Don't download witnesses for assumed-valid blocks when running in prune mode (p2p, validation)

https://github.com/bitcoin/bitcoin/pull/27050

Host: dergoegge  -  PR author: dergoegge

Notes

  • BIP 141 (SegWit) introduced a new structure called a witness to each transaction. Transactions’ witnesses are commited to blocks separately from the transaction merkle tree. Witnesses contain data required to check transaction validity, but not required to determine transaction effects (output consumption/creation). In other words, witnesses are used to validate the blockchain state, not to determine what that state is.

    • Witnesses are commited to by placing the root of the witness merkle tree in the block’s coinbase transaction. By doing so, the witnesses are also commited to in the transaction merkle tree through the coinbase transaction. Nesting the witness commitment in the coinbase transaction was done to make SegWit soft-fork compatible.
  • Assume-valid is a node setting that makes the node skip some transaction validity checks (signature and script checks) prior to a pre-determined “known to be good” block (assume-valid point). The default assume-valid point is set by the developers and is updated every release, but users have the ability to set their own assume-valid point through the -assumevalid setting.

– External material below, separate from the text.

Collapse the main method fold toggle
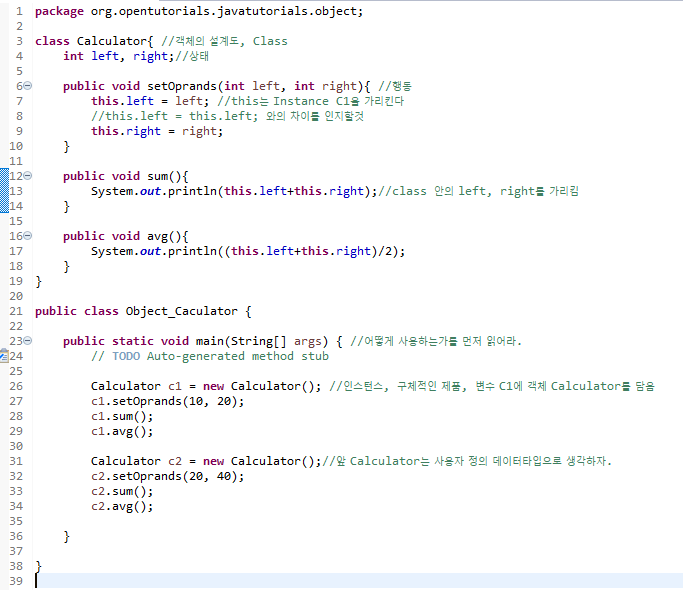Viewport: 683px width, 590px height. [x=27, y=341]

    • The assume-valid feature does not significantly change Bitcoin’s security assumptions. If developers (and everyone reviewing the code changes) were to conspire with miners to build a more-work chain with invalid signatures (and go undetected for weeks), and then include it as the default assume-valid point, they could get the network to accept an invalid chain. However, those same people already have that power by just changing the code - which would be much less obvious. (quoted) Additionally, as long as the full chain history remains available for auditing it would be hard for such an attack to go unnoticed.

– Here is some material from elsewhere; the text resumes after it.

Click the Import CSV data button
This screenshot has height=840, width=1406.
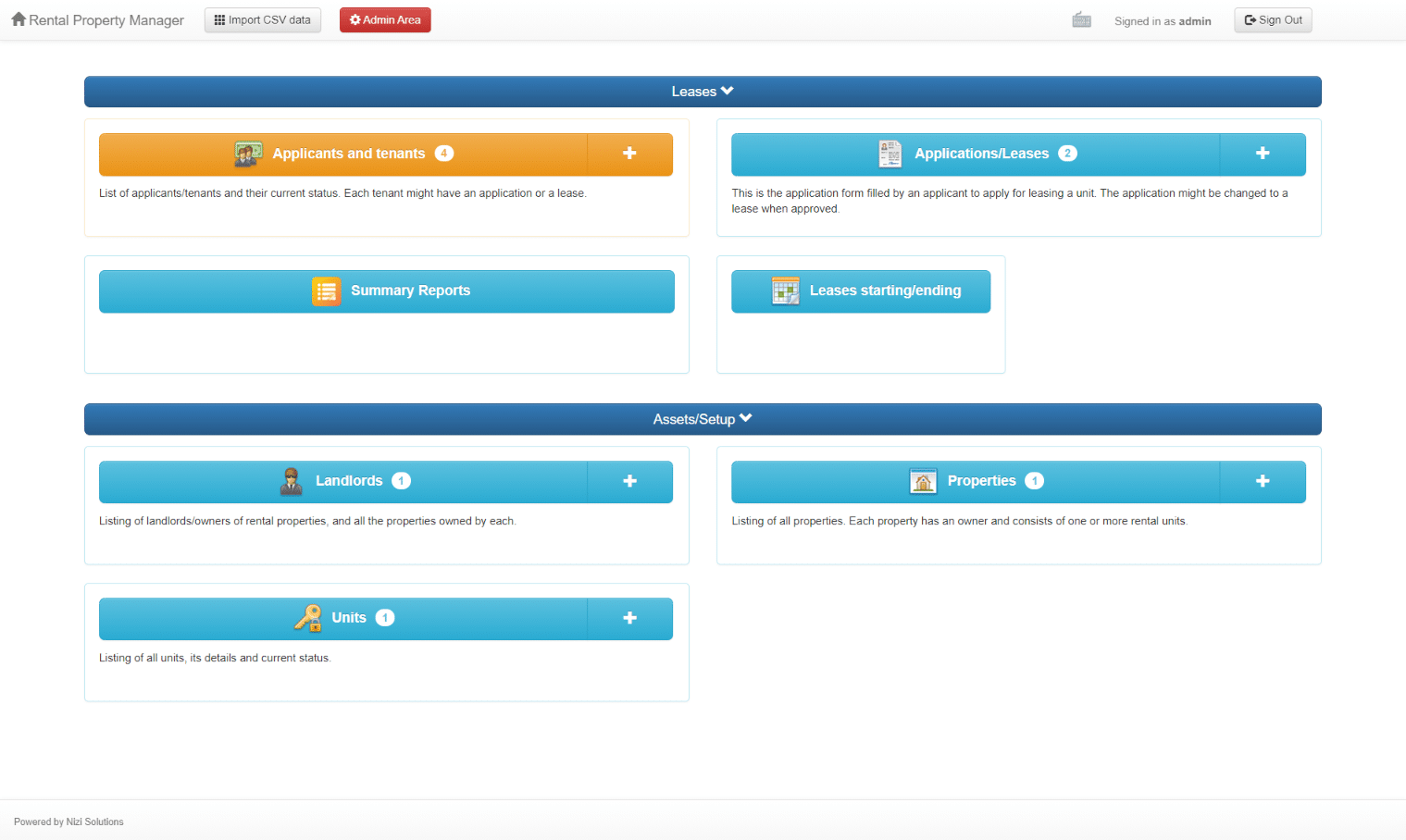[262, 19]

    • It is also important to note that the configured assume-valid point does not dictate which chain a node follows. The node still does Proof of Work checks, meaning that a large reorg would be able to orphan (parts of) the assumed-valid chain.

  • Nodes in prune mode (enabled by the -prune setting) fully download and validate the chain history to build a UTXO set enabling them to fully validate any new transaction, but only store a (configurable) portion of the recent history.

  • PR #27050 proposes to skip downloading the witnesses for blocks prior to the configured assume-valid point, for nodes running in prune mode. The rationale for this change is that pruned nodes currently download witnesses but then (prior to the assume-valid point) don’t validate them and delete them shortly after. So why not skip downloading those witnesses and save some bandwidth?

Questions

  1. Did you review the PR? Concept ACK, approach ACK, tested ACK, or NACK? What was your review approach?

  2. How much bandwidth is saved, i.e., what is the cumulative size of all witness data up to block 0000000000000000000013a20dcc8577282e1eabd430592bb8afdd5fe544c05a? (Hint: the getblock RPC returns the size and strippedsize (size excluding witnesses) for each block).

  3. The end goal of the PR can be achieved with very few changes to the code (ignoring edge case scenarios). It essentially only requires two changes, one to the block request logic and one to block validation. Can you (in your own words) describe these two changes in more detail?

  4. Without this PR, script validation is skipped under assume-valid, but other checks that involve witness data are not skipped. What other witness related checks exist as part of validation on master?

  5. With this PR, all additional witness related checks (Q4) will be skipped for assumed-valid blocks. Is it ok to skip these additional checks? Why or why not?

  6. The PR does not include an explicit code change for skipping all the extra checks from Q4. Why does that work out?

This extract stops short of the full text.